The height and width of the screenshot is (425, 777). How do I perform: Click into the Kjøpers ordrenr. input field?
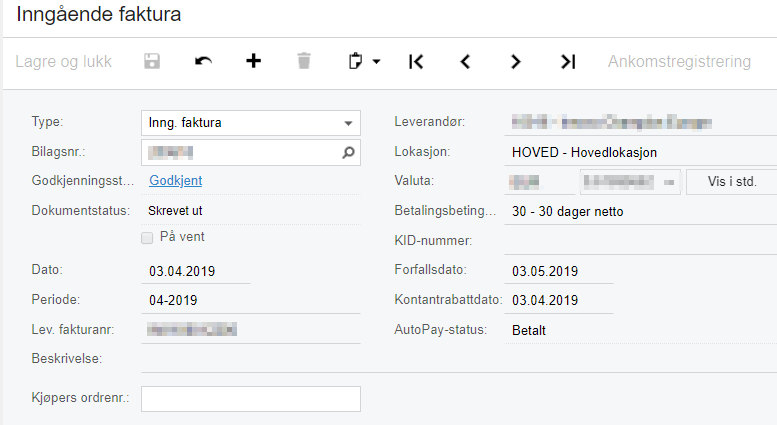251,399
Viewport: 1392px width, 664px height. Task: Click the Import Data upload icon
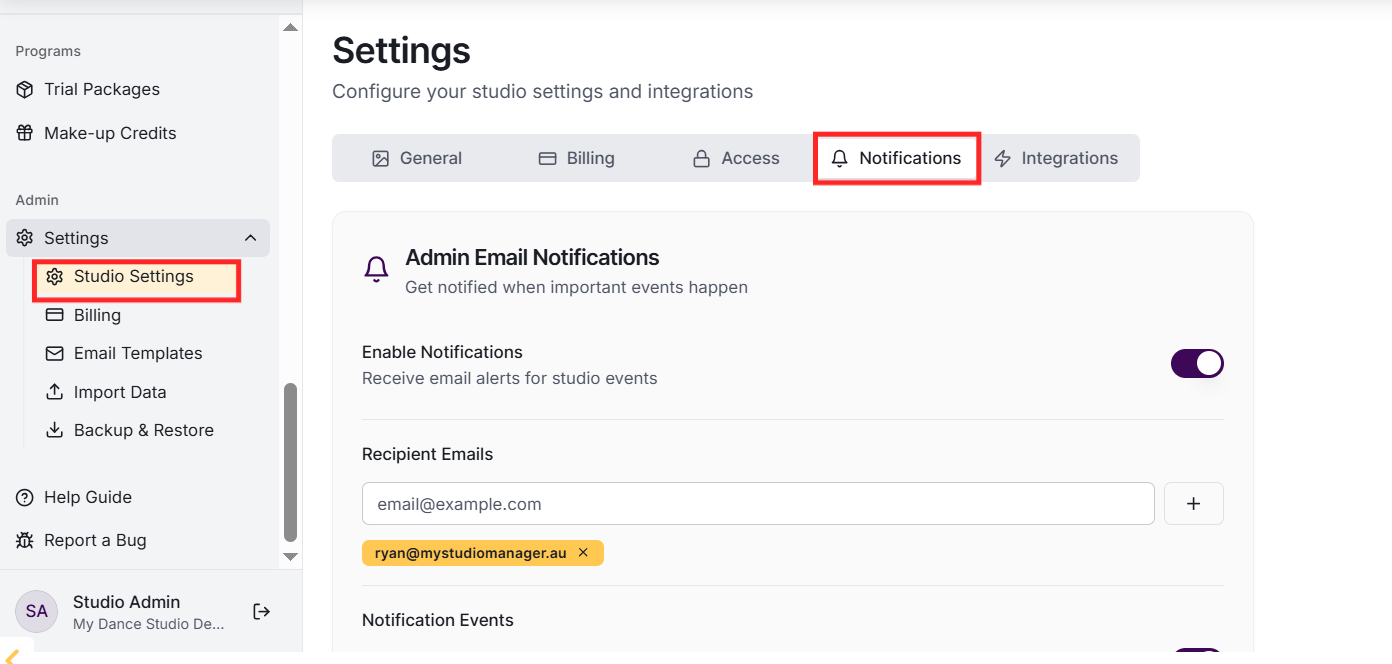[55, 392]
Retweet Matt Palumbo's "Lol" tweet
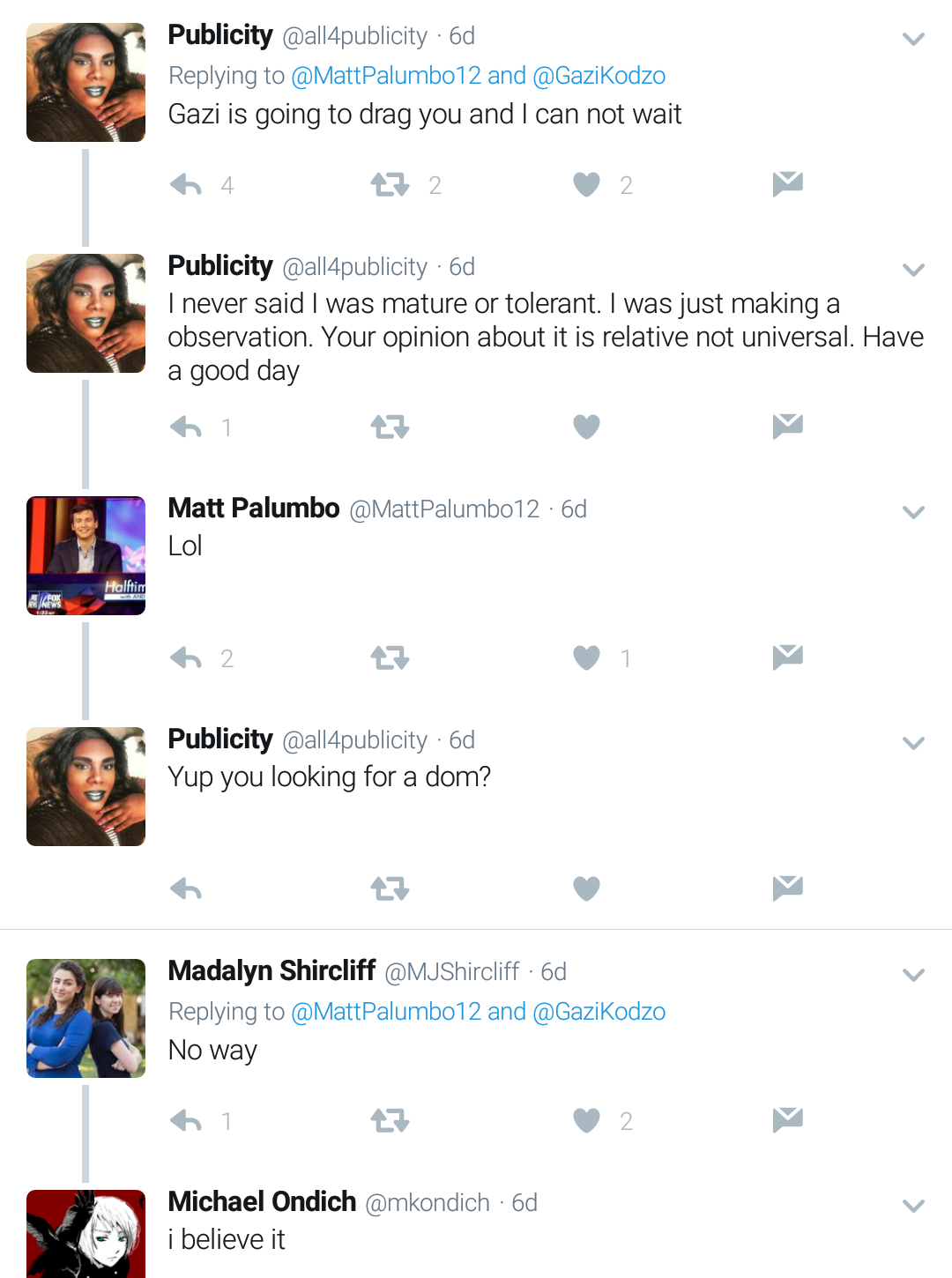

* **What to do**: Type out all the records verbatim, minus images.

* **Reply**:
The height and width of the screenshot is (425, 777). How do I perform: Click into the Kjøpers ordrenr. input field?
251,399
Viewport: 1392px width, 664px height. Task: Click the Import Data upload icon
[55, 392]
Retweet Matt Palumbo's "Lol" tweet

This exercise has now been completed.